Habitable housing for foreign workers

The dimensions of housing Singapore's non-resident population have grown tenfold over the decades. However, the market has proven generally resilient in catering to the various needs of this demographic, which now numbers 1.6 million - forming 29 per cent of the total population, compared with 2.9 per cent in 1970.

What has caused public discomfit from time to time has been the provision by certain employers of below-par accommodation for lower-paid foreign labour, notably construction workers. It would be scant exaggeration to describe some of these pockets of makeshift housing for foreigners as ghettoes that stand in stark contrast to the spick-and-span built environment that is the product of their labours.

Many of the over 300,000 construction workers here are well housed but there are still a proportion who are packed in quarters built at construction sites, in apartments, shophouses and temporary dormitories. Hygiene and sanitation suffer from overcrowding, workers have to sleep shoulder to shoulder, and demanding work cycles lead to soiled apparel and discarded food piling up within. In some instances, workers were made to live in shipping containers and bathe next to drains, in a shack erected above an underground sewage tank, and at other unsavoury locations.

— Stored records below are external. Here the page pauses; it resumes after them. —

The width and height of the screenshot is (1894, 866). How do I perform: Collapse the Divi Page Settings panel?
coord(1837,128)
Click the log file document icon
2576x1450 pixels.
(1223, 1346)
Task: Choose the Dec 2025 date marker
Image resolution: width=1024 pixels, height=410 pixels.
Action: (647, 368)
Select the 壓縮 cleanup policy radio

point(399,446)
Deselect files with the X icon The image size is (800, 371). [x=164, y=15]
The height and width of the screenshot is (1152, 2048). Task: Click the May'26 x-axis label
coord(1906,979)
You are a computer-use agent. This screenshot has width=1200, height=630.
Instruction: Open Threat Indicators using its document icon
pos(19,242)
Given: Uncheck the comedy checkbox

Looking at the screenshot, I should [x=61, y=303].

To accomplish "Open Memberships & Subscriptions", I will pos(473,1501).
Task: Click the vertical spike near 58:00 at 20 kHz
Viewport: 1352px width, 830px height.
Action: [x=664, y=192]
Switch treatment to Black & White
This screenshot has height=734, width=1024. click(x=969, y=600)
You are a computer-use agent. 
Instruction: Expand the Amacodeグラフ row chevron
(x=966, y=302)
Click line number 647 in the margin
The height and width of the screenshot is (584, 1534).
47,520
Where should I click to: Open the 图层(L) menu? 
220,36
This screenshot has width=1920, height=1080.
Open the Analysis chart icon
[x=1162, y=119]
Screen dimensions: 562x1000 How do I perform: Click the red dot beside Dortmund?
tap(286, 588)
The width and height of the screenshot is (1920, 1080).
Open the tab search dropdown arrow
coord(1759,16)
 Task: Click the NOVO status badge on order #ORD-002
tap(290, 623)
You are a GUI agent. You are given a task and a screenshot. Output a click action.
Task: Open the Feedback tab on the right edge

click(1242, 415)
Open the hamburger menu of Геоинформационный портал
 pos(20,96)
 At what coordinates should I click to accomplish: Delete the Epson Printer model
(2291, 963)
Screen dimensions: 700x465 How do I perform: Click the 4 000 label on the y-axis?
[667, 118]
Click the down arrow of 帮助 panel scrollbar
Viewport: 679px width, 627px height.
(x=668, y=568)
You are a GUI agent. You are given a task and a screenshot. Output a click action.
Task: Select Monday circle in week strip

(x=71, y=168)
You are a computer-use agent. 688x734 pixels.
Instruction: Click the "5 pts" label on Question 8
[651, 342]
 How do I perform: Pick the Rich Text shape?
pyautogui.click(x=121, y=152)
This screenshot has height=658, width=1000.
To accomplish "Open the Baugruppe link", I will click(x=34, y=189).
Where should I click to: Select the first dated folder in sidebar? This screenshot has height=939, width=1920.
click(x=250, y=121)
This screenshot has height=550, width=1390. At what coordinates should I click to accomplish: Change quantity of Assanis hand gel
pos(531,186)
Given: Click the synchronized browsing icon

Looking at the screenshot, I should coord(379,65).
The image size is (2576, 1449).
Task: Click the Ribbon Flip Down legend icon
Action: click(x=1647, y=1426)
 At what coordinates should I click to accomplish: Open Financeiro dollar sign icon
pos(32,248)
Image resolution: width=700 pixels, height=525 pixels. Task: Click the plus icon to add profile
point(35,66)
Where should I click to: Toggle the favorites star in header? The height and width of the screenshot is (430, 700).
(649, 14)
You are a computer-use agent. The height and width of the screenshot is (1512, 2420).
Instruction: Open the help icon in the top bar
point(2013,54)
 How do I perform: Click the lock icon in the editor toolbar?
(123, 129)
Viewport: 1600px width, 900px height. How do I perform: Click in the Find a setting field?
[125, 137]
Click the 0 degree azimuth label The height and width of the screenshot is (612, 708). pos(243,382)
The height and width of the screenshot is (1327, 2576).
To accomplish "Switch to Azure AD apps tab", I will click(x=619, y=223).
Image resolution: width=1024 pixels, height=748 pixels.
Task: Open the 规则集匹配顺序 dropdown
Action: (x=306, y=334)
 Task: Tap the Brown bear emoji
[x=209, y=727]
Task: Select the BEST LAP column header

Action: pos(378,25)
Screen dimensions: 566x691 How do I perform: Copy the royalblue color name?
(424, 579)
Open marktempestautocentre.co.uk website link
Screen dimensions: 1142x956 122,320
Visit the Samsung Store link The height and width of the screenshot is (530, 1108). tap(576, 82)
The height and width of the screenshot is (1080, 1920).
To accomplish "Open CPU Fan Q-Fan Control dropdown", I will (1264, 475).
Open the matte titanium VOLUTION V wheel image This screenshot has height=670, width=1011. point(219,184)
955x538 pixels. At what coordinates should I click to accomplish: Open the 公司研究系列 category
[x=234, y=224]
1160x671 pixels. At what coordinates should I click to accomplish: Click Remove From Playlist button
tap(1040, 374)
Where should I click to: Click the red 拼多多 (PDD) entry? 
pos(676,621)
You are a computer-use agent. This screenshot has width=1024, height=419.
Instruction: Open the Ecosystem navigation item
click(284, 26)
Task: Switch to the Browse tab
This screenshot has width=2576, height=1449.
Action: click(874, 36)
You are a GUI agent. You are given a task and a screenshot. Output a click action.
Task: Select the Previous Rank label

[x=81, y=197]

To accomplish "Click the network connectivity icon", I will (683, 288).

It's a world that ordinary Singaporeans do not dwell upon until it comes uncomfortably close, as at Serangoon Gardens six years ago when residents campaigned strenuously against a foreign workers' dorm in their neighbourhood. Rather than having a sense of gratitude towards those who undertake dirty and back-breaking work shunned by Singaporeans, many mentally rationalise that foreign workers' villages might be no better than the workers' slums here and that they ought to be thankful for their higher wages.

Naturalising the poor state of such housing ought to be repugnant to any First World society. Instead, Singaporeans ought to support basic standards of human decency, tighter monitoring of such quarters, and stiffer penalties under the Employment of Foreign Manpower Act for employers responsible for deplorable conditions, either wilfully or through neglect. There is no excuse for such acts, especially when there's a range of better options available, including purpose-built dorms for foreign workers. There are 200,000 beds available now in about 40 big dorms. Nine more are to be built with amenities such as cafeterias.

Alongside such efforts, it's also important for more to be done to educate workers on what is deemed inhabitable quarters and what amounts to ill-treatment at a workplace. Acceptable housing must be seen as a must rather than an indulgence.